More recently, scientists have developed new tools inspired by past approaches. The use of fluorescent peptide tracers can be helpful, but in order to extend fate mapping to later stages when cells are smaller and thus difficult to consistently and selectively inject (unlike the 0.5mm leech embryo), modifications were made. Chemically-"caged" fluorescent peptides, such as caged Rhodamine-dextran or caged Fluorescein-dextran (FITC), have been developed to be non-fluorescent until hit with an ultraviolet (450 nm) laser, which "uncages" the compound and causes it to fluoresce. This tool was particularly well received in the zebrafish community since it is ideal to inject caged compound into a freshly fertilized, single-cell embryo that will rapidly develop over 24 hours into a transparent swimming larvae with approximately 30,000 cells. Injection of the compound into the single-cell embryo allows uniform distribution throughout all the cells of the developing embryo, and the dextran carrier, developed by Jochen Braun and Bob Glimich prevents diffusion between cells through gap junctions, which are common during embryogenesis. At a given stage of development, one can use a UV laser to uncage the compound in a distinct cell or set of cells, effectively labeling them red (Rhodamine) or green (FITC). The embryos can be allowed to develop normally until a later time, at which point they can be imaged for red or green fluorescence in the progeny of the uncaged cells. However, it is important to note that properly focusing the UV laser beam on an individual cell deep within the embryo is difficult. Sub-optimal focusing can lead to unintentional uncaging of cells outside the focal plane of the target cell. Also, uncaged Rhodamine has a short half-life, and must be imaged within 48 hours or the signal may be difficult to see. Similarly uncaged FITC is sometimes difficult to image later in development, and thus detection by immunostaining is often performed. Injected embryos must also be kept in the dark to avoid non-specific uncaging from ambient light.

Aside from chemical tracers, we can also lineage trace with GFP mRNA injection, over-express a protein of interest by injecting mRNA, knockdown expression by shRNA injection or mutant protein construct injection to see what cell types and tissues are affected during embryogenesis. Particularly mRNAs encoding histone tagged with green, cyan, yellow or red fluorescent proteins co-injected with mRNA for a membrane-bound fusion protein conjugated to another fluorophore, greatly enhance our ability to obtain high-resolution images of individual cell movements over time.

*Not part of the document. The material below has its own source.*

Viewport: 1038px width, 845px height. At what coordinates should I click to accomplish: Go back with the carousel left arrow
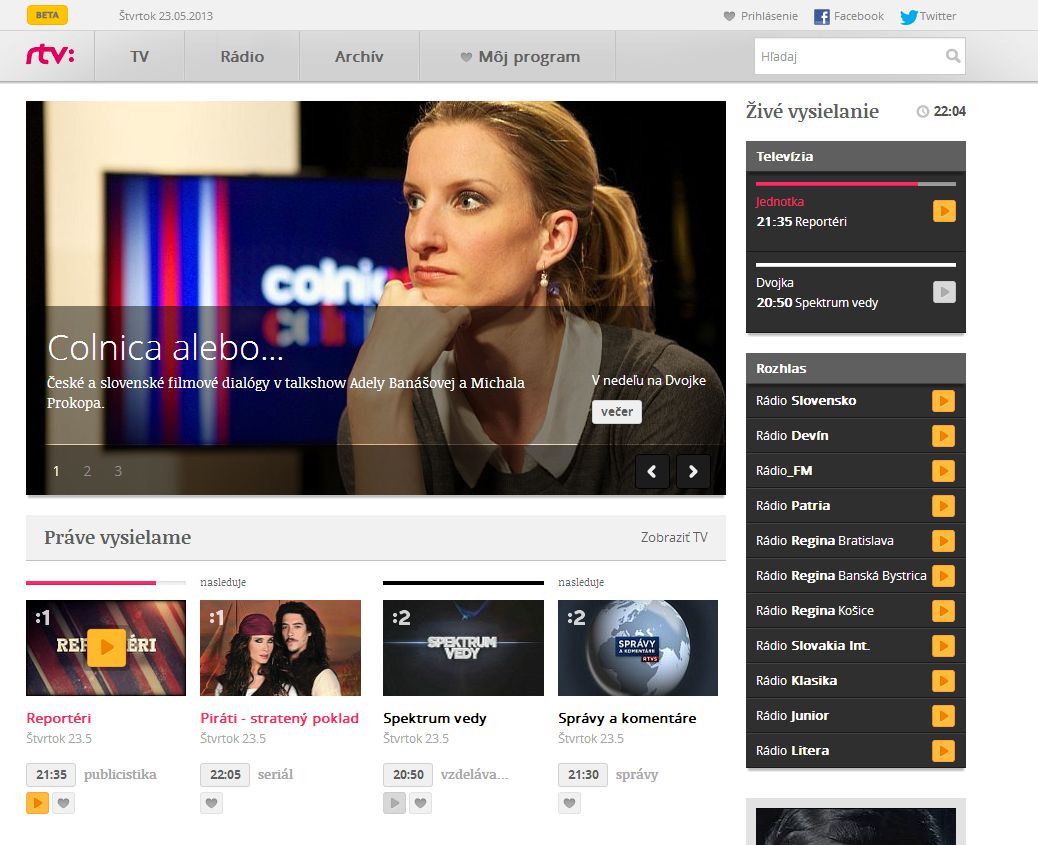click(652, 471)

Such microinjection experiments allow highly specific and selective cell manipulations superior to gross ablation experiments. Thus, specificity will facilitate the effective observation of injected cells and their neighbors and resultant deviations from normal development.

Fate mapping is therefore an extremely powerful tool for biologists, with new and improved tools constantly evolving to allow great resolution of what goes on during embryogenesis in various model organisms. Many genetic and chemical tools have been generated that allow long-term cell lineage tracing, bringing insight into the longevity of embryonic stem cells for various tissues. The ability to over-express and knockdown putative cell-fate patterning molecules and fluorescently label them, will also enhance our understanding of the extrinsic and intrinsic molecular cues required by various cell types during embryogenesis.